BEGIN Records for the task

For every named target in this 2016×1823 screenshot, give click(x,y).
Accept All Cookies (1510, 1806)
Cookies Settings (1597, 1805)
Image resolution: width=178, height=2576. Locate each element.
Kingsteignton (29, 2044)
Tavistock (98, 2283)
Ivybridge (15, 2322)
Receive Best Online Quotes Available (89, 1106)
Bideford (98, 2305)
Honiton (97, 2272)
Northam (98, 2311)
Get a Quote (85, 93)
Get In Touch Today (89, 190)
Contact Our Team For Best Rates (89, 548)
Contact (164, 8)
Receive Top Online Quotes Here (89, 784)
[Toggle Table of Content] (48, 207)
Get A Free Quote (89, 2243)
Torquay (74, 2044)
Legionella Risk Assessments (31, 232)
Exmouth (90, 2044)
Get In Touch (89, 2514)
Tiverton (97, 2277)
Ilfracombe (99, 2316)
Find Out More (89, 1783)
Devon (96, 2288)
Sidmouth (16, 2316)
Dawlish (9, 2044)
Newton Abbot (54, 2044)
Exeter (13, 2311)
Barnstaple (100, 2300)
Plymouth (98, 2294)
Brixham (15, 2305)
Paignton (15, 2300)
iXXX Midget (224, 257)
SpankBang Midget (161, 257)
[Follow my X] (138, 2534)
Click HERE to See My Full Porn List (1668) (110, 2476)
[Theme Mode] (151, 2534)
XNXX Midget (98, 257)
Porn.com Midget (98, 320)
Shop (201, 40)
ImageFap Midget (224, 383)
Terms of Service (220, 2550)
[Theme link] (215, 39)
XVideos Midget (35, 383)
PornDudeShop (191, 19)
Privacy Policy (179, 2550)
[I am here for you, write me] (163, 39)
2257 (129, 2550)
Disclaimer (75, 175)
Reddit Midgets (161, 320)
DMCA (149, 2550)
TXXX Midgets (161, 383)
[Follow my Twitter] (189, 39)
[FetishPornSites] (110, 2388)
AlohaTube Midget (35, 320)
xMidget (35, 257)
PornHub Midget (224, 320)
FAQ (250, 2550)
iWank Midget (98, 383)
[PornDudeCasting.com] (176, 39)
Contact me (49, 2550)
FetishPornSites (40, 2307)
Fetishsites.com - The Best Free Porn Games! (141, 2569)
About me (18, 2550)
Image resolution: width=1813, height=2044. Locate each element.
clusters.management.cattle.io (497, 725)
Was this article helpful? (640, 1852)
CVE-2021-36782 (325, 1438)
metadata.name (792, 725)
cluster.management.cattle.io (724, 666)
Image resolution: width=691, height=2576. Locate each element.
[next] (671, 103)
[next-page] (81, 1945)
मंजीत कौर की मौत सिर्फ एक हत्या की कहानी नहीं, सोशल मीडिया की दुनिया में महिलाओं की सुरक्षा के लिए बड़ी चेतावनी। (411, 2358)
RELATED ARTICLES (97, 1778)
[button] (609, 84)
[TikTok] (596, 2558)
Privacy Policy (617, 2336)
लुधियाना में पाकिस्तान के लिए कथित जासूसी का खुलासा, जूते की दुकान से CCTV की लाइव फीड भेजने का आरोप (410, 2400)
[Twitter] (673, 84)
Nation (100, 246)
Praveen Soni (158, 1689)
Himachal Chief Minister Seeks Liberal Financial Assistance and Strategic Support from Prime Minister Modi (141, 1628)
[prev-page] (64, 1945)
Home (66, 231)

END Records for the task

### [Task item]
Print each entry above again, exactly as it was given.

### [Written solution]
For every named target in this 2016×1823 screenshot, give click(x,y).
Accept All Cookies (1510, 1806)
Cookies Settings (1597, 1805)
Image resolution: width=178, height=2576. Locate each element.
Kingsteignton (29, 2044)
Tavistock (98, 2283)
Ivybridge (15, 2322)
Receive Best Online Quotes Available (89, 1106)
Bideford (98, 2305)
Honiton (97, 2272)
Northam (98, 2311)
Get a Quote (85, 93)
Get In Touch Today (89, 190)
Contact Our Team For Best Rates (89, 548)
Contact (164, 8)
Receive Top Online Quotes Here (89, 784)
[Toggle Table of Content] (48, 207)
Get A Free Quote (89, 2243)
Torquay (74, 2044)
Legionella Risk Assessments (31, 232)
Exmouth (90, 2044)
Get In Touch (89, 2514)
Tiverton (97, 2277)
Ilfracombe (99, 2316)
Find Out More (89, 1783)
Devon (96, 2288)
Sidmouth (16, 2316)
Dawlish (9, 2044)
Newton Abbot (54, 2044)
Exeter (13, 2311)
Barnstaple (100, 2300)
Plymouth (98, 2294)
Brixham (15, 2305)
Paignton (15, 2300)
iXXX Midget (224, 257)
SpankBang Midget (161, 257)
[Follow my X] (138, 2534)
Click HERE to See My Full Porn List (1668) (110, 2476)
[Theme Mode] (151, 2534)
XNXX Midget (98, 257)
Porn.com Midget (98, 320)
Shop (201, 40)
ImageFap Midget (224, 383)
Terms of Service (220, 2550)
[Theme link] (215, 39)
XVideos Midget (35, 383)
PornDudeShop (191, 19)
Privacy Policy (179, 2550)
[I am here for you, write me] (163, 39)
2257 (129, 2550)
Disclaimer (75, 175)
Reddit Midgets (161, 320)
DMCA (149, 2550)
TXXX Midgets (161, 383)
[Follow my Twitter] (189, 39)
[FetishPornSites] (110, 2388)
AlohaTube Midget (35, 320)
xMidget (35, 257)
PornHub Midget (224, 320)
FAQ (250, 2550)
iWank Midget (98, 383)
[PornDudeCasting.com] (176, 39)
Contact me (49, 2550)
FetishPornSites (40, 2307)
Fetishsites.com - The Best Free Porn Games! (141, 2569)
About me (18, 2550)
Image resolution: width=1813, height=2044. Locate each element.
clusters.management.cattle.io (497, 725)
Was this article helpful? (640, 1852)
CVE-2021-36782 (325, 1438)
metadata.name (792, 725)
cluster.management.cattle.io (724, 666)
Image resolution: width=691, height=2576. Locate each element.
[next] (671, 103)
[next-page] (81, 1945)
मंजीत कौर की मौत सिर्फ एक हत्या की कहानी नहीं, सोशल मीडिया की दुनिया में महिलाओं की सुरक्षा के लिए बड़ी चेतावनी। (411, 2358)
RELATED ARTICLES (97, 1778)
[button] (609, 84)
[TikTok] (596, 2558)
Privacy Policy (617, 2336)
लुधियाना में पाकिस्तान के लिए कथित जासूसी का खुलासा, जूते की दुकान से CCTV की लाइव फीड भेजने का आरोप (410, 2400)
[Twitter] (673, 84)
Nation (100, 246)
Praveen Soni (158, 1689)
Himachal Chief Minister Seeks Liberal Financial Assistance and Strategic Support from Prime Minister Modi (141, 1628)
[prev-page] (64, 1945)
Home (66, 231)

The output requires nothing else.